For Those Frustrated With Electronic Literature, Here is Your “Bone”

Farinsky Blog 6: Kinetic and Interactive Poetry

Image result for throw me a bone
Not all of us have felt as suave as Austin Powers navigating electronic art.

I will be the first to admit a sort of “hypertext fatigue” which has built over the previous weeks and has deeply challenged me.

Most have been massive works that are told in a deeply unsatisfying, non-linear fashion unless one spends hours pouring over the hundreds of linked pages to try and piece together some sense of story. And with a long list of works to look at each week the frustration is compounded as I fail to understand work after work enough to feel comfortable writing an intelligent blog post about them.
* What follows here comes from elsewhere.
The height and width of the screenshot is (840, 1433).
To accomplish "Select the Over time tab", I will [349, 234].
This week was refreshing because the majority of works were in video form. I was able to see the entirety of the piece in under 15 minutes which was more conducive to re-watching, and interpreting.

Here is my “like” list:

Knowing the narrative is a first, critical step, of understanding a literary piece before further analysis, and becoming able to appreciate it stylistically. Two works do this particularly well, “Shy Boy” and “Rain on the Sea”.

“Shy Boy” is a poem that has been produced through a program to bring a kinetic feeling to the work. This work is a strong argument for why Electronic Literature deserves to exist as a genre because it takes the form of traditional poetry, but uses programming to enhance the delivery. The strong literary influence makes this work more than digital art.
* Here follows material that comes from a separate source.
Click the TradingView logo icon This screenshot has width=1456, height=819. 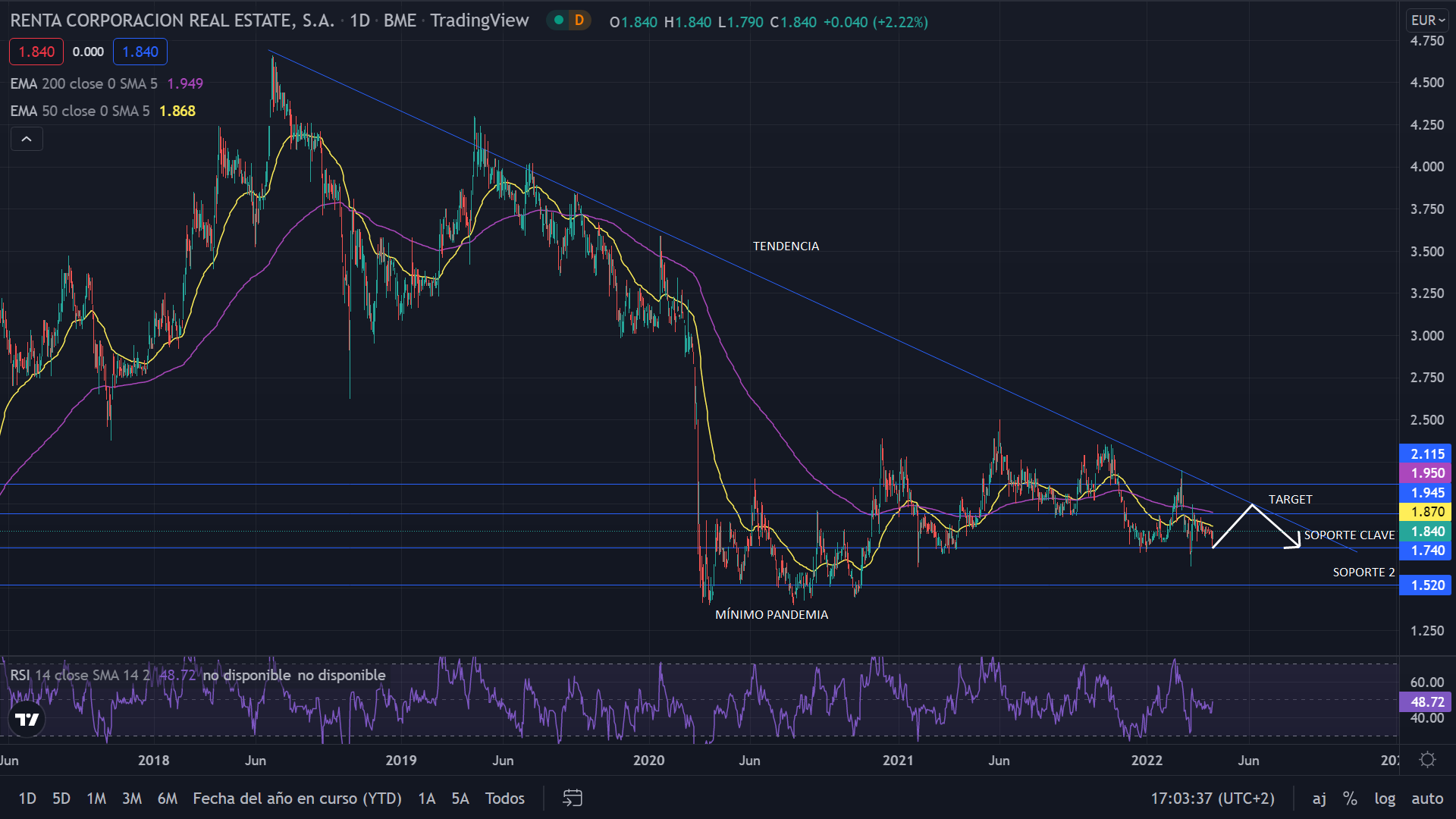[27, 720]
Similarly, “Rain on the Sea” has a lot of reasons to like it. The work uses text to tell a distinct story using language, sound, and speed to explore past the constraints of print. The soundtrack accompanying this work is an upbeat jazz mix which signals to the reader this work is going to move fast. It is almost incomprehensible it speeds by so quick. However, since this work is a video browser extensions such as Chrome’s Video Speed Controller can be used to slow the video playback speed so a second viewing can focus on reading each word building on the first viewing’s understanding. This makes the work accessible to more people who would otherwise give up on engaging.
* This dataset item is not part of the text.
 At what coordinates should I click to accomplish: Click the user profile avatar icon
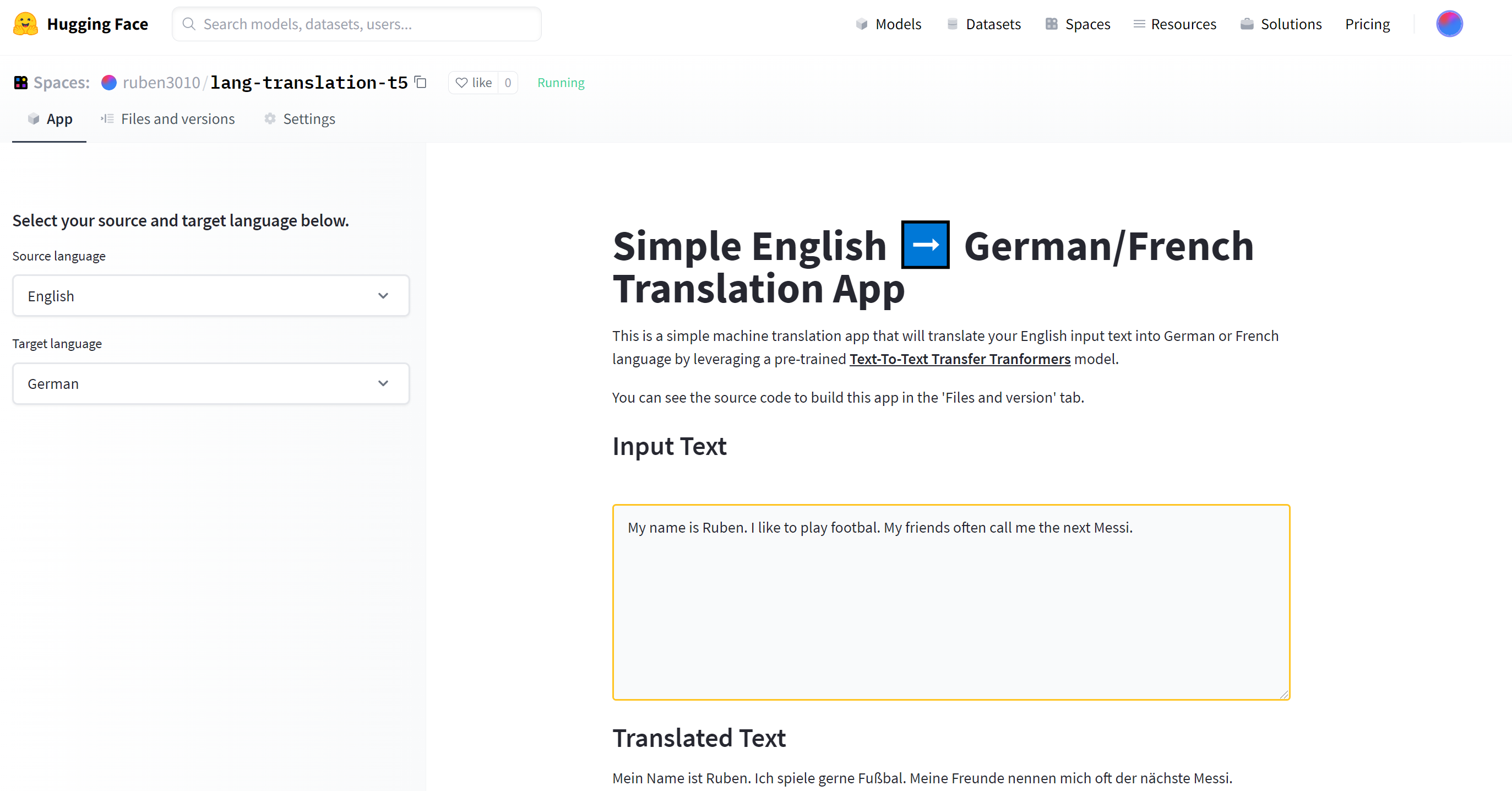coord(1448,24)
Special mention goes to A is for Apple, by David Clark because it is hypertext, and it is easily navigable. The page title is clearly visible as well as a link to restart or find the map which makes this work so much more readable. 

The time I spent with these works was so much more enjoyable than previous weeks because most of my time was not devoted to figuring out the narrative. I was able to understand the text and then dive deeper into the stylistic features and layers of meaning compared to feeling lost and angry at link-based fiction.